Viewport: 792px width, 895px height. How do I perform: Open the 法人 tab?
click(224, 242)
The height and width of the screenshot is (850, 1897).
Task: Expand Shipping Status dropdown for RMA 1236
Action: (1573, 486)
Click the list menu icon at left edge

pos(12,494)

= = = = =

WHAT THE TASK REQUIRES:
All records shown above are to be reproduced without any alteration.

REPLY TO THE TASK:
Viewport: 792px width, 895px height. How do I perform: Open the 法人 tab?
click(224, 242)
The height and width of the screenshot is (850, 1897).
Task: Expand Shipping Status dropdown for RMA 1236
Action: (1573, 486)
Click the list menu icon at left edge

pos(12,494)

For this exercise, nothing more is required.